> [Saved entries]

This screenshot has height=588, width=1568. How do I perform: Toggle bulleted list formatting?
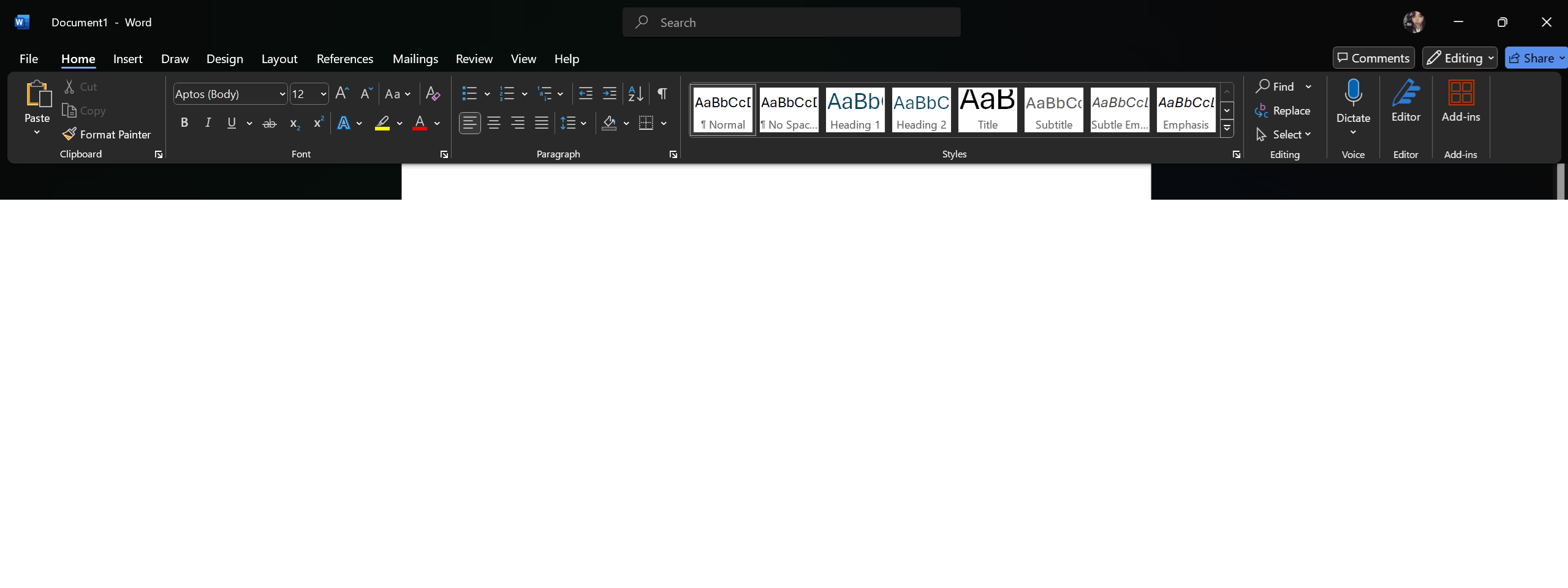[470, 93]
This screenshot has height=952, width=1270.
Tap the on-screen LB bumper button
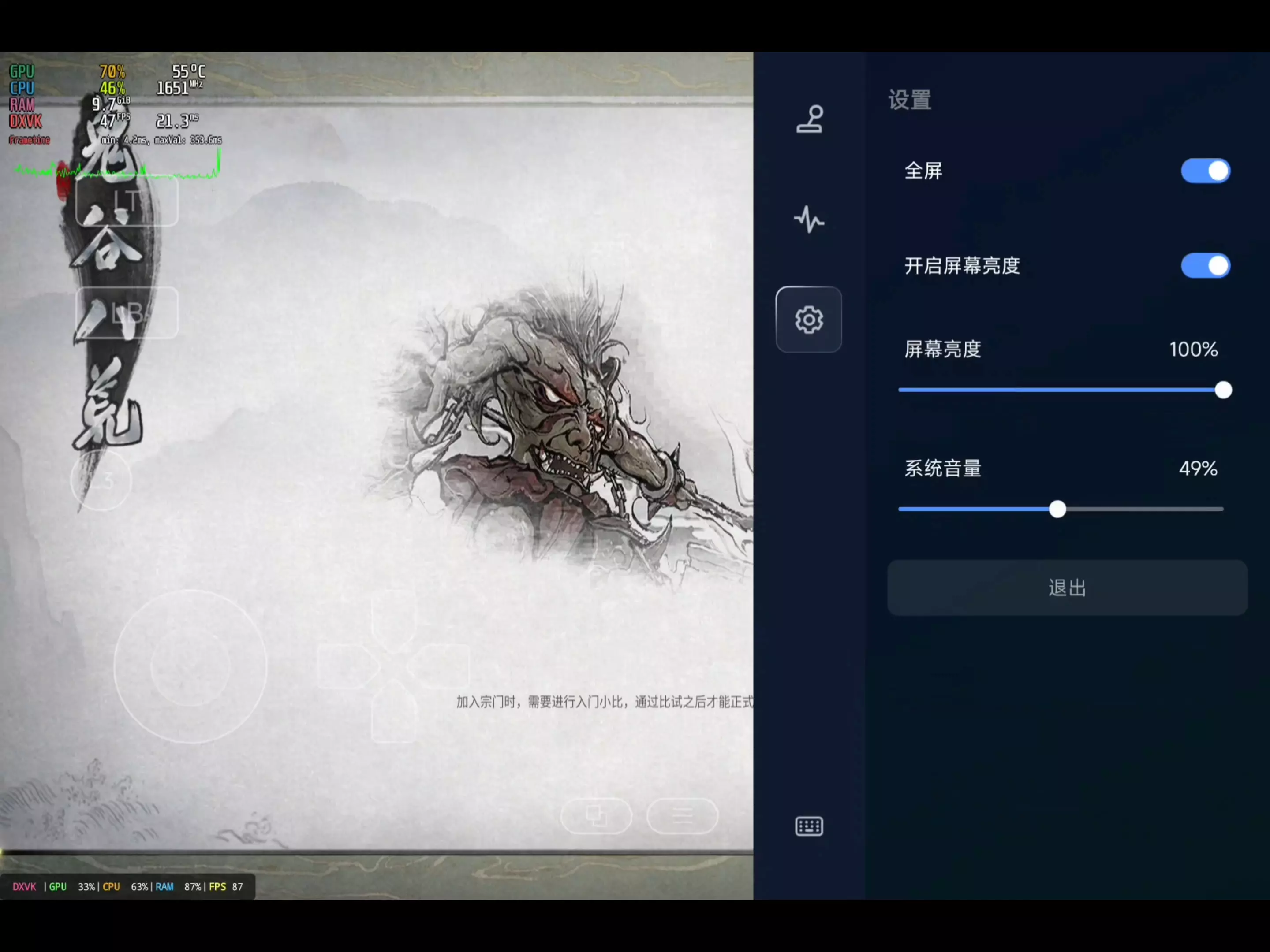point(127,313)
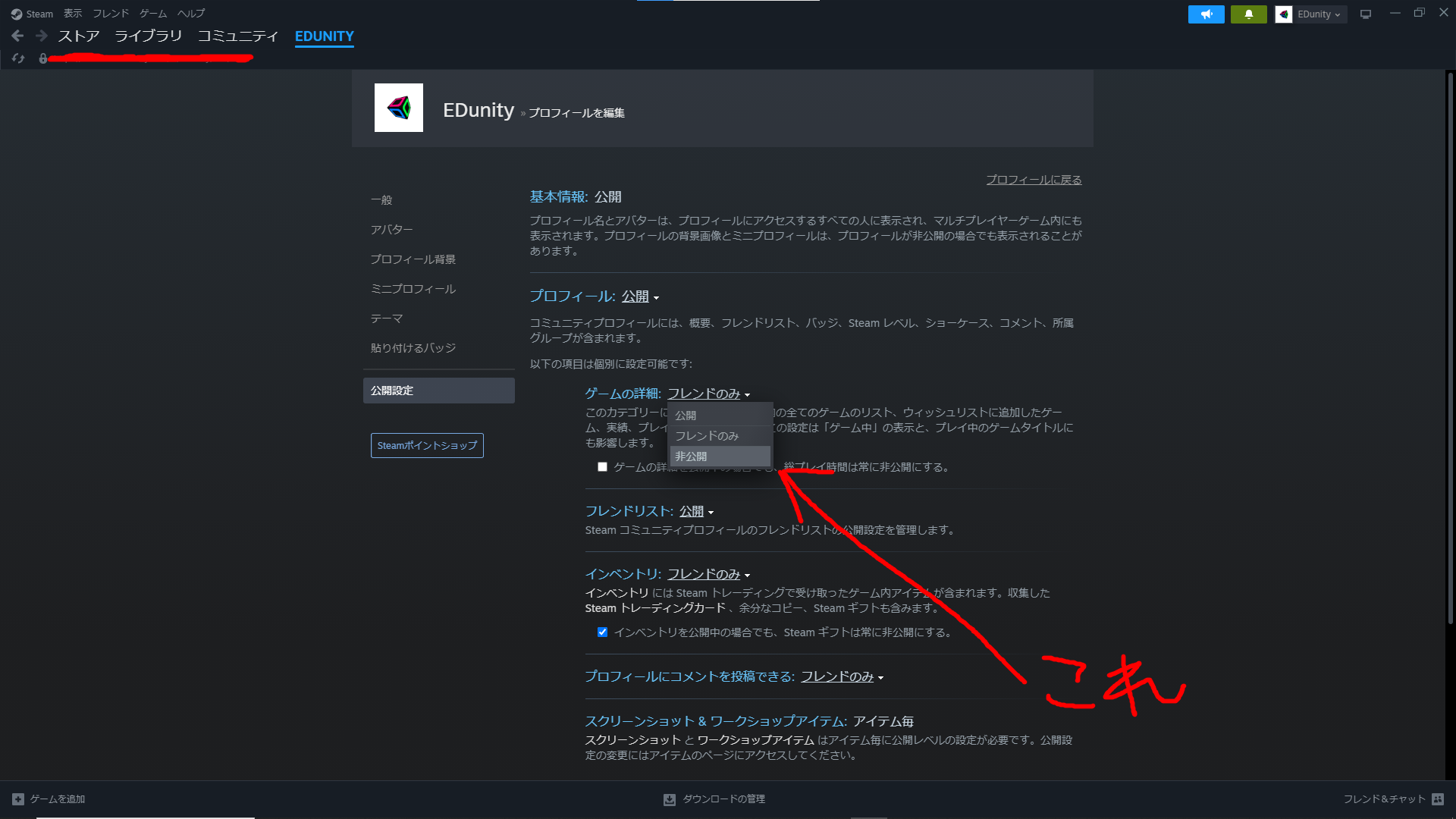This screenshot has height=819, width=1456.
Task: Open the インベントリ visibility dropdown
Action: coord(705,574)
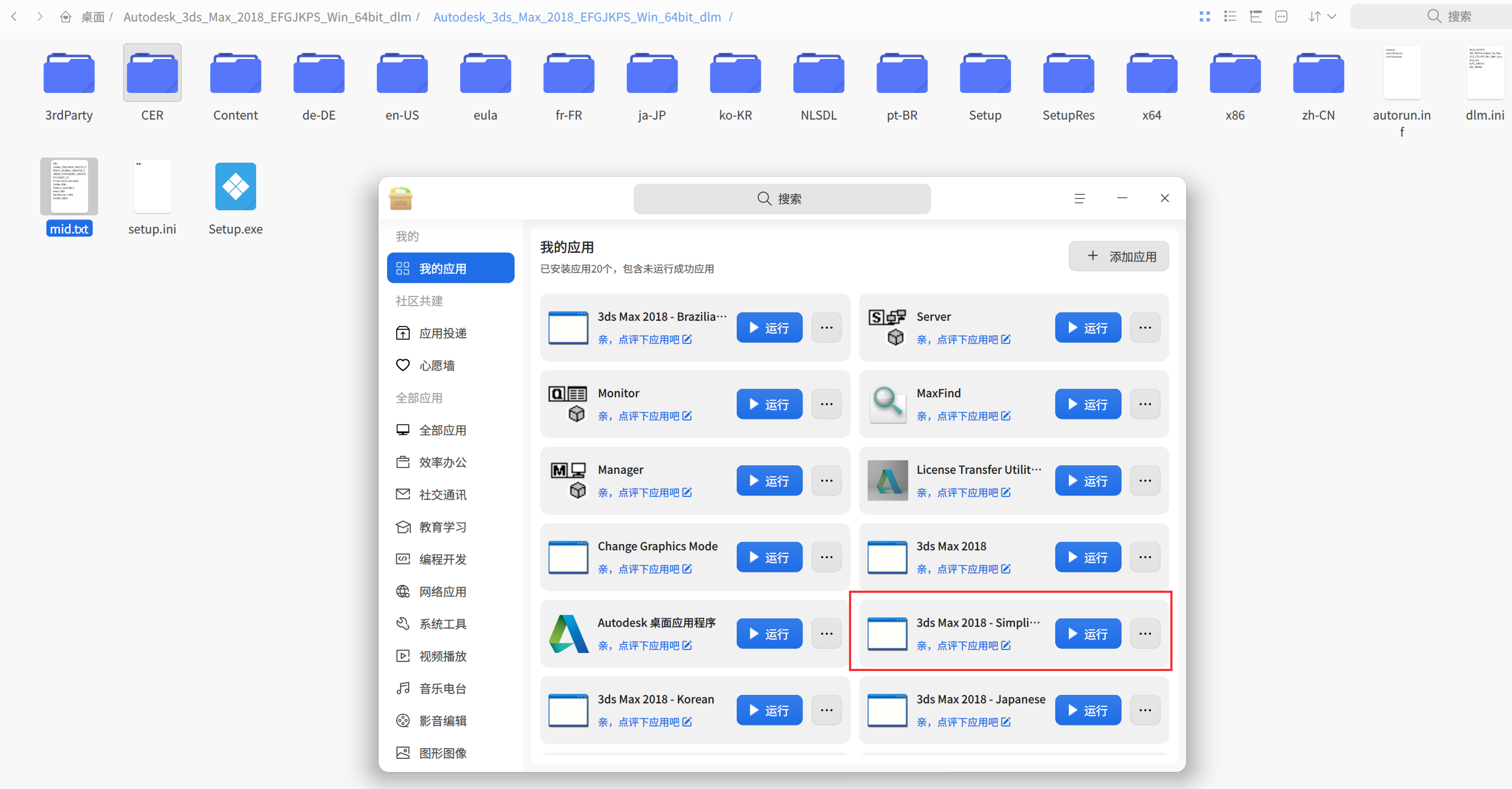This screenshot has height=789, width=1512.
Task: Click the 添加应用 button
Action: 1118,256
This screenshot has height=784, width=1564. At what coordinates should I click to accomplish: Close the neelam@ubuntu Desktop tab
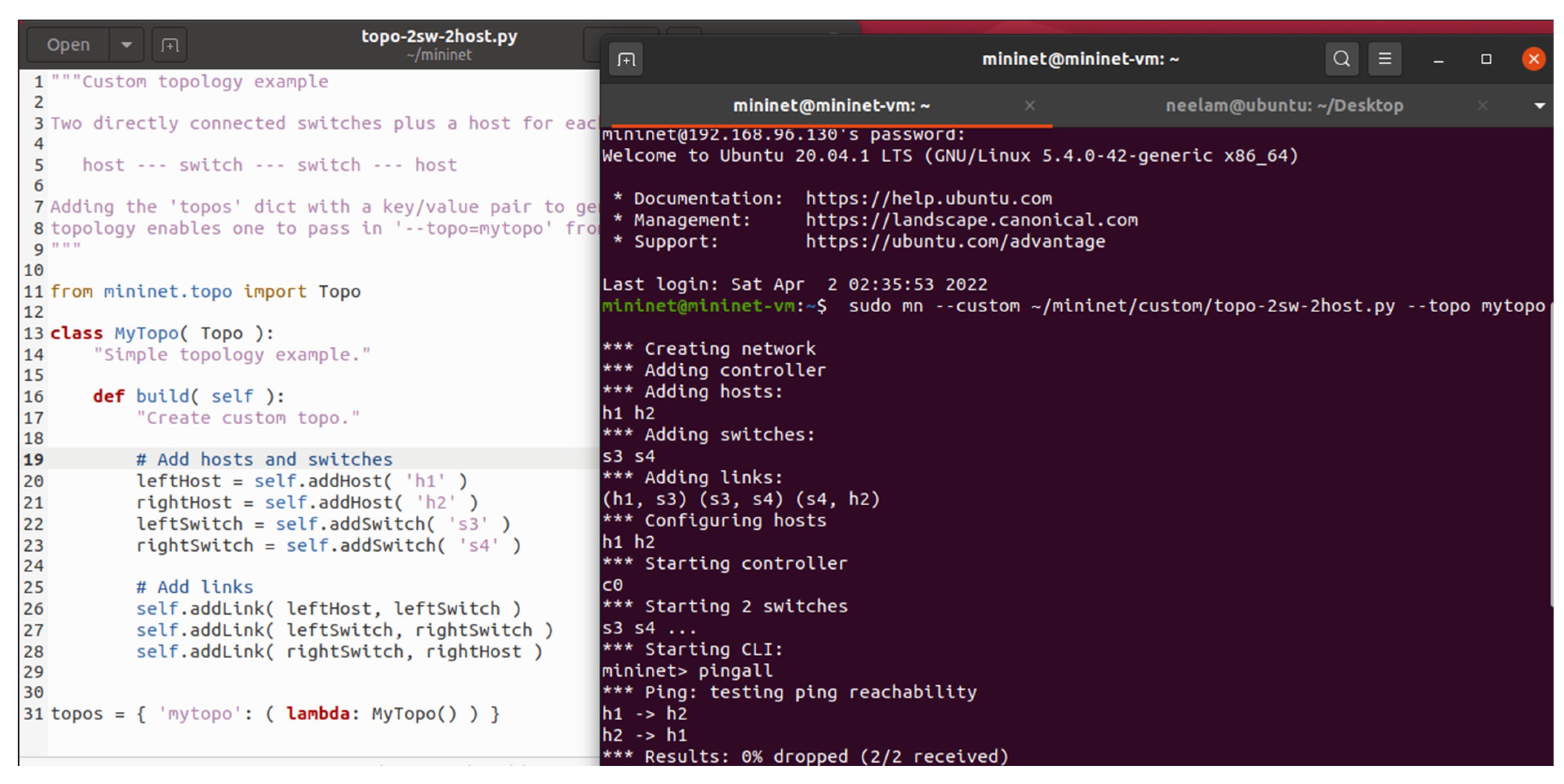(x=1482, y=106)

> [Description of the task]
Exactly as they appear, please return only the lines from the first line of the records through the line containing "This screenshot has height=952, width=1270.", both included, leaving out all pictures.

> [Task result]
This screenshot has height=588, width=1568. How do I perform: Toggle bulleted list formatting?
[470, 93]
This screenshot has height=952, width=1270.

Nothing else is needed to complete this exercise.